Factory automation requires extremely reliable limit switches and position sensors that are immune to electromagnetic induction. Also, certain industries, such as in the petrochemical and energy fields, require intrinsically-safe switch devices in hazardous locations. Further, there is a major effort to develop aircraft and ships with optical fiber control systems, and the automotive industry is also increasing the use of fiber optics.
Various prior art measuring devices are known for measuring physical parameters as a function of light intensity through the use of transducers. In these devices, light from one or more light sources is transmitted via an outgoing optical fiber to an optical transducer which, in proportion to the parameter to be measured, varies the intensity of light transmitted from the transducer to a detector. Typically, a photo-detection apparatus is used to convert the returned light intensity to a suitable electrical signal(s). It is known that mechanical effects (e.g., bending of the fiber, remating connectors, etc.), as well as environmental effects (e.g., temperature, pressure, etc.), can also affect the intensity of the returned light. Multiple light sources and detectors can be used to compensate for these undesirable effects.
As described in U.S. Pat. No. 4,356,396, lights of two different wavelengths are generated. Two detectors monitor the outgoing light, and two detectors monitor the returning light. One of the lights is reflected back by a mirror positioned ahead of an optical transducer, to provide a reference intensity for comparison and compensation calculation. The transducer acts only upon light of the second wavelength. Thus, it is not possible to make corrections for mechanical or environmental perturbations in the transducer and transmission components.
Optical transducers acting on lights of more than one wavelength are also known. For example, U.S. Pat. Nos. 4,514,860, 4,417,140 and 4,378,496 disclose devices having two light-emitting diodes and associated electronic components in the transducer assembly. A transducer operating without any electric current or voltage is desired, however, to reduce the hazards associated with electrical devices, especially in harsh environments.

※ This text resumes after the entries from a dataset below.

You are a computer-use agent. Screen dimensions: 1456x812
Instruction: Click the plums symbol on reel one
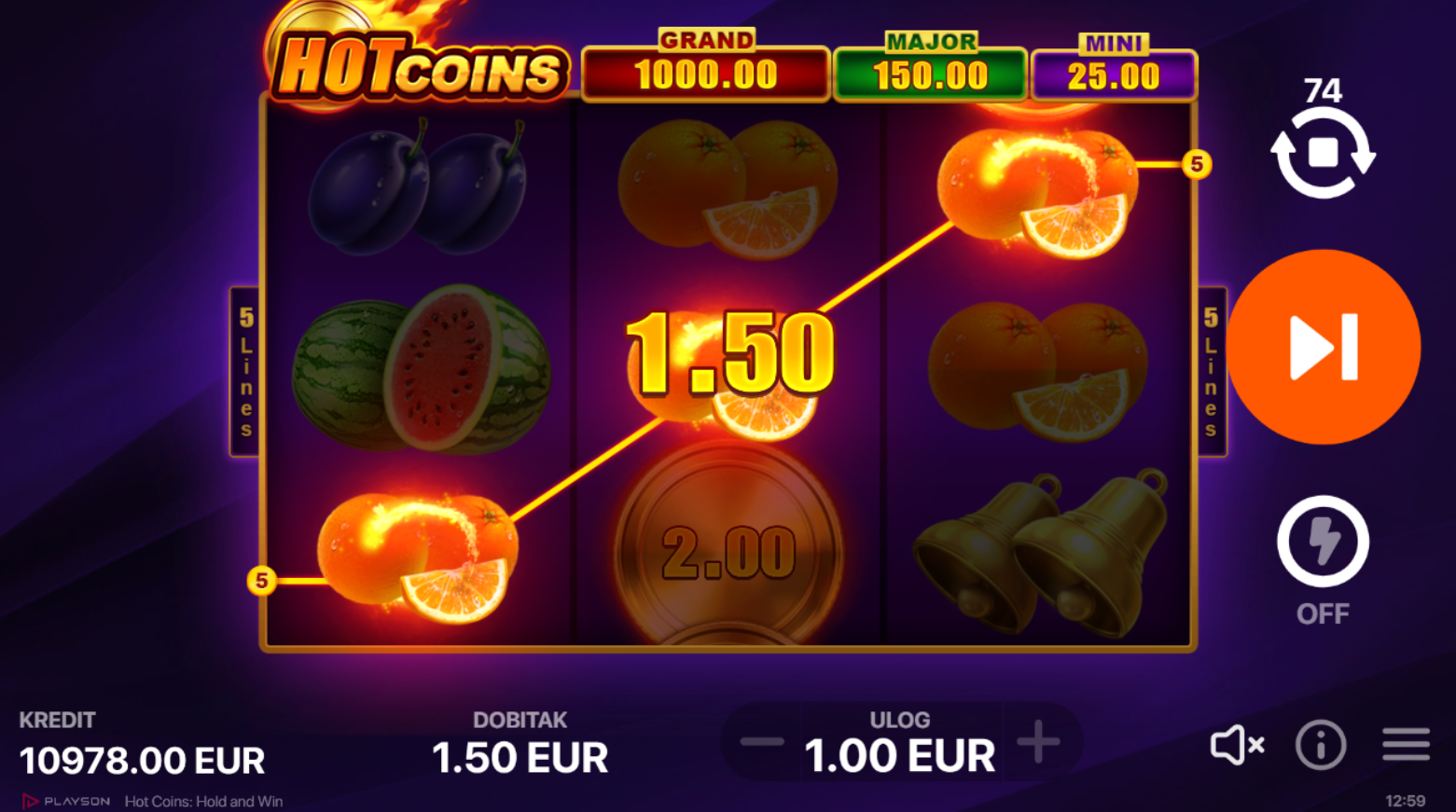418,188
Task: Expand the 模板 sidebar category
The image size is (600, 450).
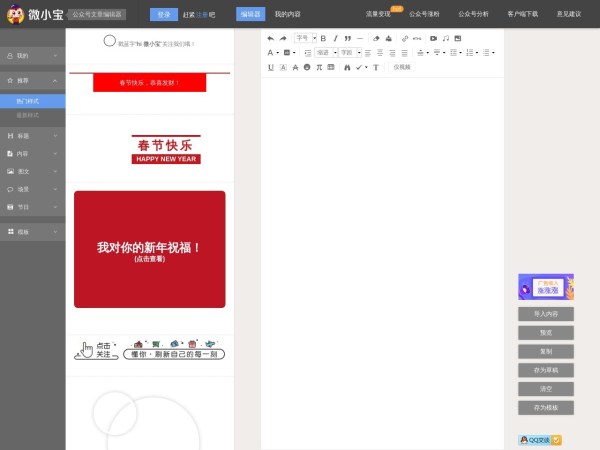Action: 32,231
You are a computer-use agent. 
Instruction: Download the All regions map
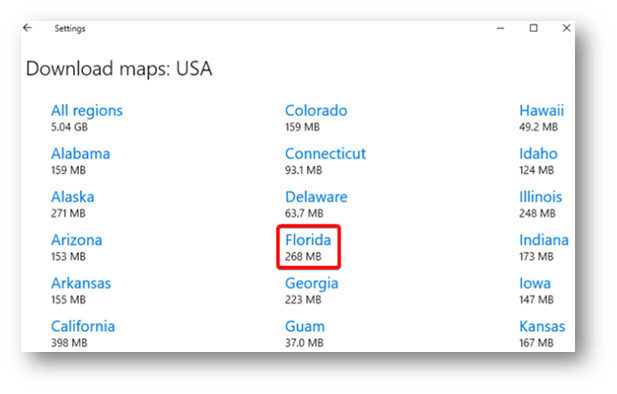coord(87,118)

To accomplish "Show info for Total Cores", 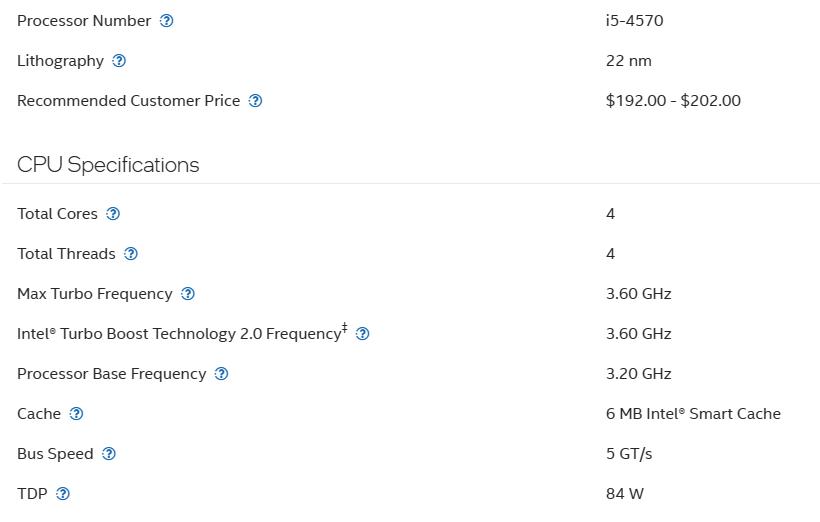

Further, multiple wavelengths of light have also been used in prior art transducer assemblies to make multiple measurements. This known technique, as described in U.S. Pat. Nos. 4,523,092, 4,493,995 and 4,281,245, does not compensate for environmental or mechanical perturbations in the transducer. Another example of using two wavelengths is described in U.S. Pat. No. 4,492,860, but only a single fiber is used and polarization is employed to control reflection of the outgoing light into detector apparatus.
Thus, upon information and belief, it has been necessary in the prior art to regularly and carefully inspect the integrity of the optical components to ensure the relevant measurements are not "false" readings, or readings significantly affected by stray light or optical failure. As set forth in detail herebelow, however, one of the primary objects of the present invention is to provide self-monitoring means for determining the optical continuity and light-sealed integrity of the optical path, thereby rendering regular inspection and special testing of the optical components unnecessary.